The last New Year’s Blue Moon was in 1990, and the next one is scheduled for 2028 (if we don’t all disappear with the global pole shift predicted in 2012).

So, while this event is somewhat predictable, it still retains a sort of magic. Most of us- at least the ones who pay attention, still get fluttery feelings when a full moon comes around every month anyway. Add on the unique pull of a Blue Moon and top it off with an occasion like New Year’s where we tend to make conscious and renewed choices to better our lives, and the magnetic attraction is palpable.

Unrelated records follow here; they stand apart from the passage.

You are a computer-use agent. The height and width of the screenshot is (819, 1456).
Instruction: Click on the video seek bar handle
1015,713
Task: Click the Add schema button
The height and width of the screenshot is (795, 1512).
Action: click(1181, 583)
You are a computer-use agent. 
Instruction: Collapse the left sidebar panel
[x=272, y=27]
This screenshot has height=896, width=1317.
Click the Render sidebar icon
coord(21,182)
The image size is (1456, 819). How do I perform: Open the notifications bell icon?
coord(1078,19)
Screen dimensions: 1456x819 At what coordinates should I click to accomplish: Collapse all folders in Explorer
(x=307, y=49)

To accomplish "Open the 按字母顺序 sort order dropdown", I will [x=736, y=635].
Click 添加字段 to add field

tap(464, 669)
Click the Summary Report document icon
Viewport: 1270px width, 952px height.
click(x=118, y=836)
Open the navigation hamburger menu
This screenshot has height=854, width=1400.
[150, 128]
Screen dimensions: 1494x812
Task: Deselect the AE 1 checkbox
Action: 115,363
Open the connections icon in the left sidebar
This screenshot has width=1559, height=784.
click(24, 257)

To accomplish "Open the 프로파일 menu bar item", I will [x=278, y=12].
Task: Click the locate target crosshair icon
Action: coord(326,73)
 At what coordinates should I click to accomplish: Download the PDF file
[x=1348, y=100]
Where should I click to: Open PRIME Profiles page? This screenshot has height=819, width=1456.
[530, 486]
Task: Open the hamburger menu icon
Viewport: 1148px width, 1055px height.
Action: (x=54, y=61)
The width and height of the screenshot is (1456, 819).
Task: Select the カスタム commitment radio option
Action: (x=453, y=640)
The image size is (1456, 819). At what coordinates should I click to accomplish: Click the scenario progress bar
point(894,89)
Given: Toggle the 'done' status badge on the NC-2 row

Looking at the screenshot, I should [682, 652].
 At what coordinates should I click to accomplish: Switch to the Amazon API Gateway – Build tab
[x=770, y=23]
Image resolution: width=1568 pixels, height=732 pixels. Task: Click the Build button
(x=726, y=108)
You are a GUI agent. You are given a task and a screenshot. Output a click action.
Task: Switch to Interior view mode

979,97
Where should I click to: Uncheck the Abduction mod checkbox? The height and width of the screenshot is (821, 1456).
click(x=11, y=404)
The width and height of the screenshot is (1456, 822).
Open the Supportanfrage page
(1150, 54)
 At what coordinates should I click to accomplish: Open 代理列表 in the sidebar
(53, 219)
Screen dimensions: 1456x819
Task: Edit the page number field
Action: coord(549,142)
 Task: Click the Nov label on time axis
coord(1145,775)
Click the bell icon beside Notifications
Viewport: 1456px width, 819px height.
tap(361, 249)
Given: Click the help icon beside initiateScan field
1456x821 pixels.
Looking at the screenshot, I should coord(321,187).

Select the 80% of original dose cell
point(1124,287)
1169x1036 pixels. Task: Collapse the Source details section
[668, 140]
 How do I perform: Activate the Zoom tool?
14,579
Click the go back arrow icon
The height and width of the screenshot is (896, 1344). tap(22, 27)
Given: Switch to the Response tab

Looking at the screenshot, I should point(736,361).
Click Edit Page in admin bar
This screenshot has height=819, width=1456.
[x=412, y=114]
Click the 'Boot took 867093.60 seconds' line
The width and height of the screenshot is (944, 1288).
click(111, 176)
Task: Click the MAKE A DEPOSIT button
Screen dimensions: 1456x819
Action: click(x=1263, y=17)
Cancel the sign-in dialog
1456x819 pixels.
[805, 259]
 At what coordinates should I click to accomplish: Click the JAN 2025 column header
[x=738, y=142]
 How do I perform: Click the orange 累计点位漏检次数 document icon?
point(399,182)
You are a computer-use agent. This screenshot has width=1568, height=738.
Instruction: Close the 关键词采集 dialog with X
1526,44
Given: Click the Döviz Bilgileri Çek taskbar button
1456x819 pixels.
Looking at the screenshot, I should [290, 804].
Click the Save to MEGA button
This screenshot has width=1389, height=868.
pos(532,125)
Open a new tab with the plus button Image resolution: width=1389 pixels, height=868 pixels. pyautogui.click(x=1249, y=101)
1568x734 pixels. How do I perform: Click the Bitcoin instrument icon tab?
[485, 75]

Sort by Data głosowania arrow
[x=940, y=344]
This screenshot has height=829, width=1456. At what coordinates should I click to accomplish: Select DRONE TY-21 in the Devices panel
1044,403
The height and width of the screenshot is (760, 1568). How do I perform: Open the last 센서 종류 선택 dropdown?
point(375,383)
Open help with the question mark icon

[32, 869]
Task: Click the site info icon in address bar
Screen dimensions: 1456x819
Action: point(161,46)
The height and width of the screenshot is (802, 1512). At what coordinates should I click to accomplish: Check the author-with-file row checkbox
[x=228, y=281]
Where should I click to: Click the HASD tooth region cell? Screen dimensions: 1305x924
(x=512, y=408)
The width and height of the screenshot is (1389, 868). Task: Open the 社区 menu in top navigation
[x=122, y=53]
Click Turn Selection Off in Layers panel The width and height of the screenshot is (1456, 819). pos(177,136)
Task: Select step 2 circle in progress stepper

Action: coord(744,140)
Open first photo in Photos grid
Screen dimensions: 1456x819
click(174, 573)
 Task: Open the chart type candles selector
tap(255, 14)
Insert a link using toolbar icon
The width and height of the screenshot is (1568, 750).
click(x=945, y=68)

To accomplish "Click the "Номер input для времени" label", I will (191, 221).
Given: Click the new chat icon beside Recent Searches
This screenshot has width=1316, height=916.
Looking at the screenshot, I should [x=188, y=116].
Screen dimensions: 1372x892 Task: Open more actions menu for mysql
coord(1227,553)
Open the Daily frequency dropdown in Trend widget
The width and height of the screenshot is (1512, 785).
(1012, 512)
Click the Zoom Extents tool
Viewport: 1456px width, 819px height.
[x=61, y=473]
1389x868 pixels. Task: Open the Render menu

In  mythic lore, the Moon is seen as  feminine and receptive, compared to the more masculine Sun. Perhaps the fact that the moon affects tides and is connected to women’s cycle ties females & femininity closer to the moon, for better or worse. Full moons feature in both folklore and scientific evidence as impacting on weather, accelerating and heightening human and animal behavior with a thrust towards frenetic or frantic activity. Thus the tie between lunacy and the lunar cycles.

As someone seeking to express Creative Living, why not take advantage of moon cycles by aligning the birth of your fruitful creative endeavors with a full moon? This could include both the inception and delivery of your ideas, making use of both the receptive, internal nature and energetic expressive tendencies of the moon. Use the intervening month to incubate or act on your creative ideas, which makes use of the period of time required to form a new habit by rewiring your brain’s neural pathways.

You have thus put your own cycle of creative living & expression of your living legacy into place to be carried along by forces of nature.

So Step Out and Step Up to Creative Living in the New Year. And that won’t then just be Once in a Blue Moon!